The lines from the one with "The width and" through the last line of the material below, copied exactly and free of pictures, make up the whole answer.

+++ Input data +++

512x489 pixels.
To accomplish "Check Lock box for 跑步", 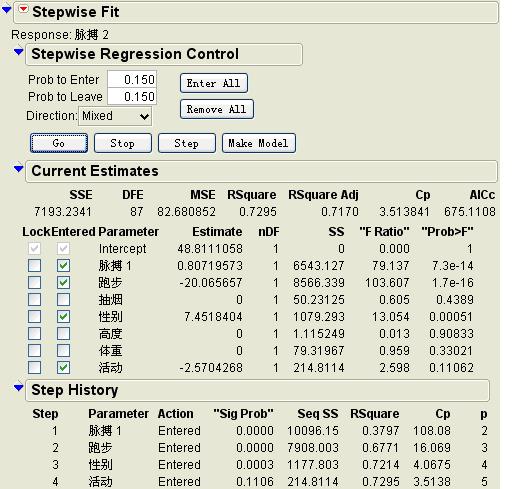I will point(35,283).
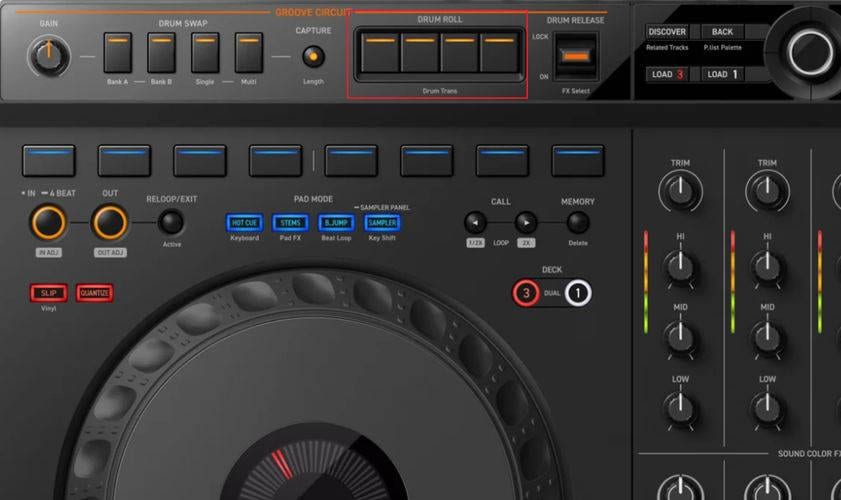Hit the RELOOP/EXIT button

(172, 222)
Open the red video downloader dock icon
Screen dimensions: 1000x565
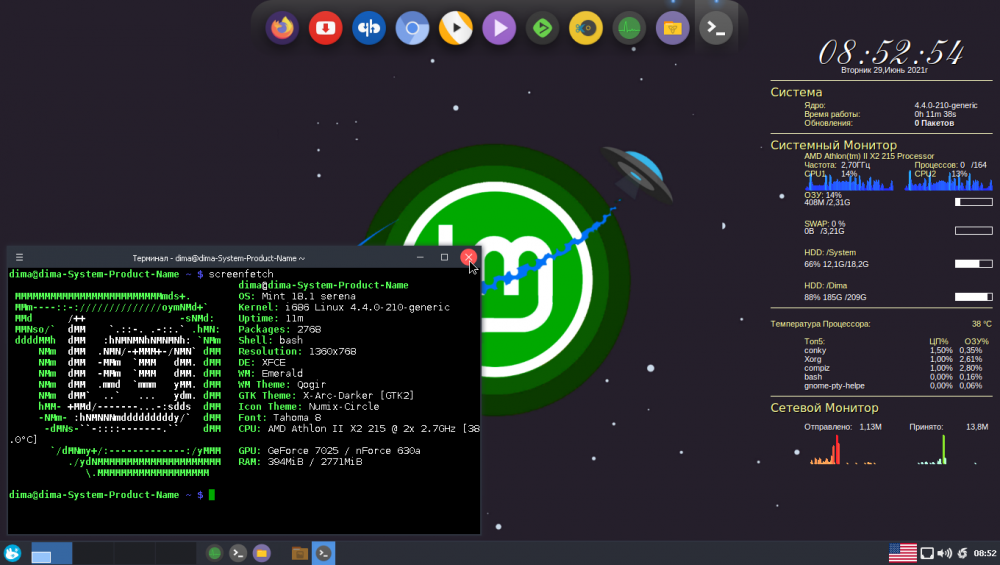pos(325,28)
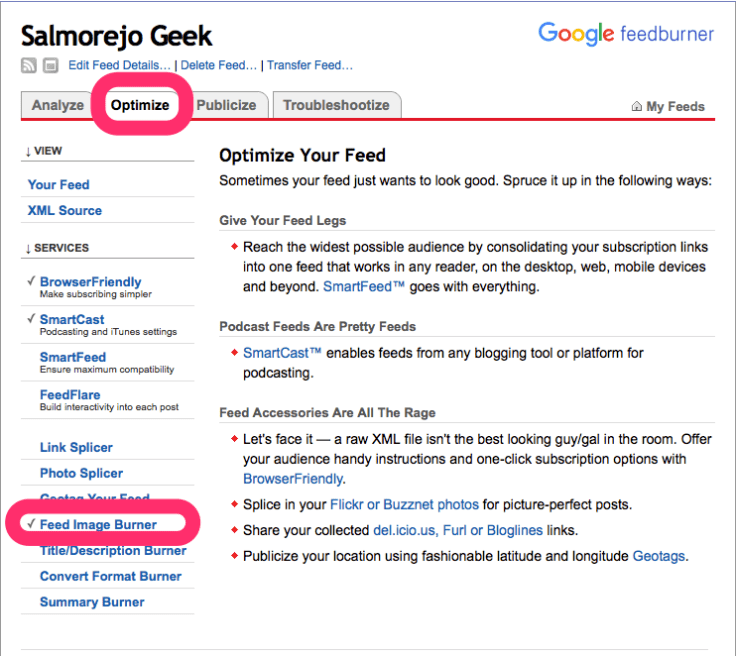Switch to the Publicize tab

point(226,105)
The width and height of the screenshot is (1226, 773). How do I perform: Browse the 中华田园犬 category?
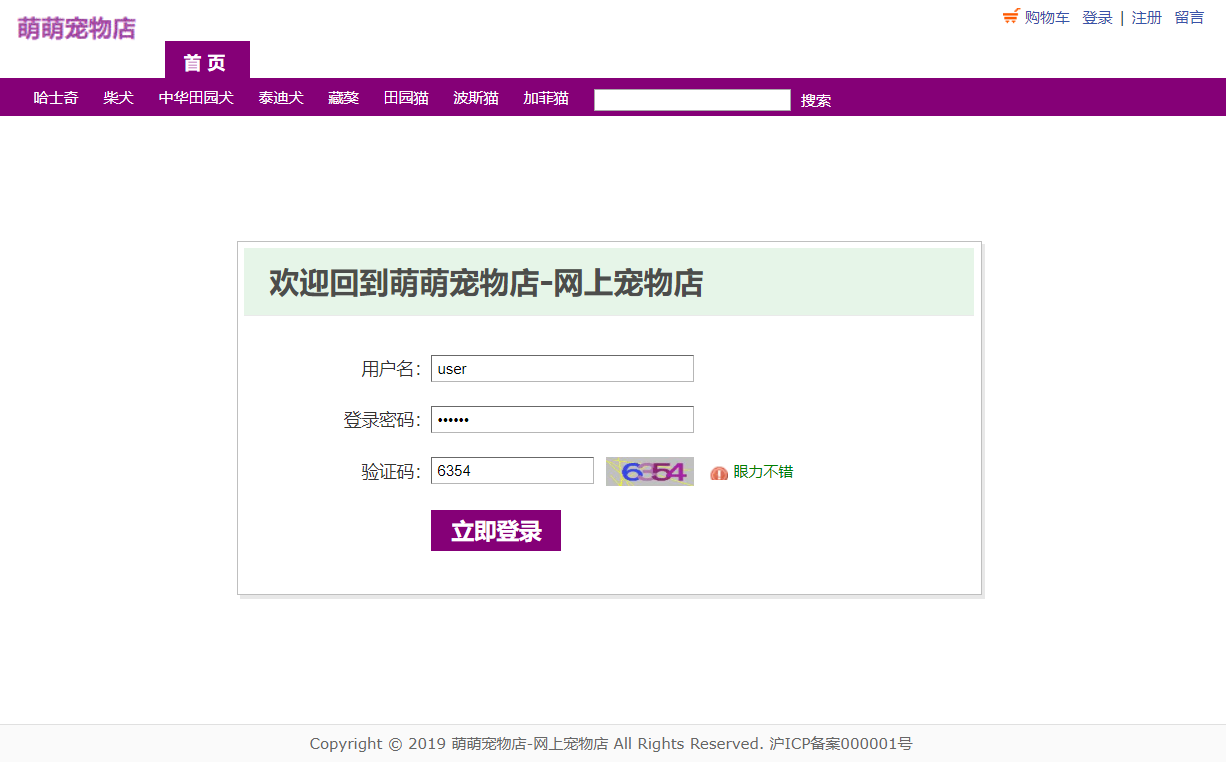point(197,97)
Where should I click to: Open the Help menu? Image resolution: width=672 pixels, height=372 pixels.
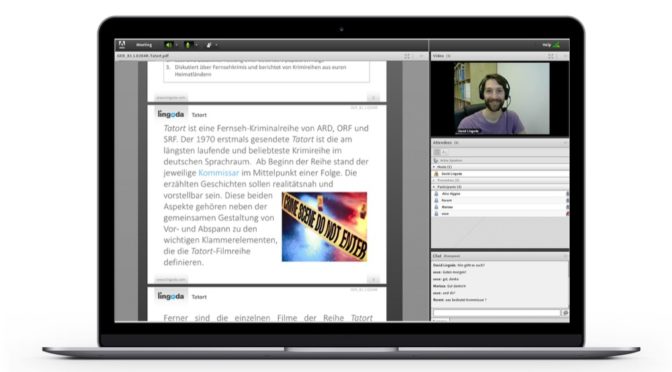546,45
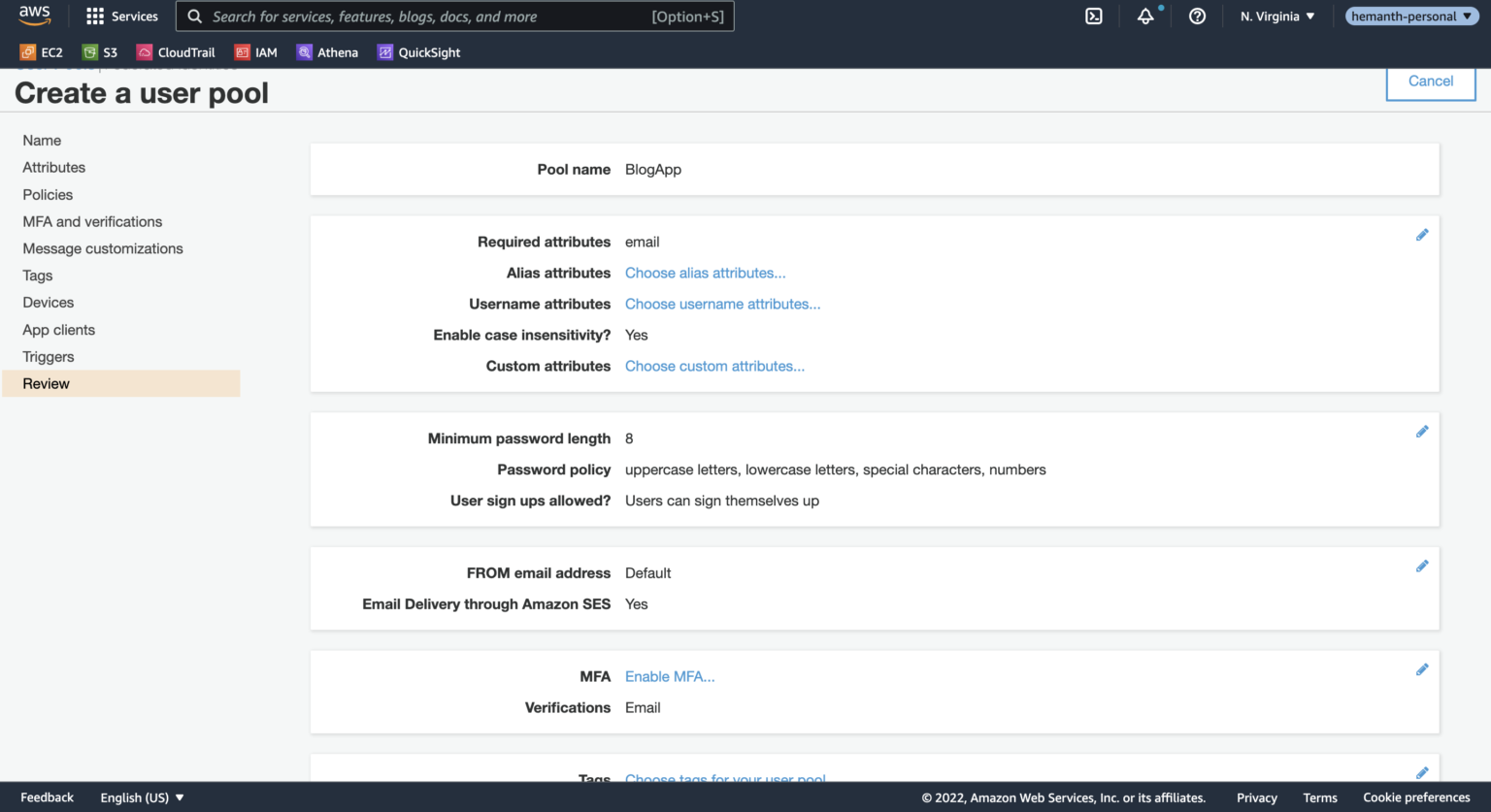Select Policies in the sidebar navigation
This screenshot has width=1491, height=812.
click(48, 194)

+++

▸ Output
The width and height of the screenshot is (1226, 773). How do I perform: Browse the 中华田园犬 category?
point(197,97)
Where should I click to: Open the Help menu? Image resolution: width=672 pixels, height=372 pixels.
546,45
Select Policies in the sidebar navigation
This screenshot has width=1491, height=812.
click(48, 194)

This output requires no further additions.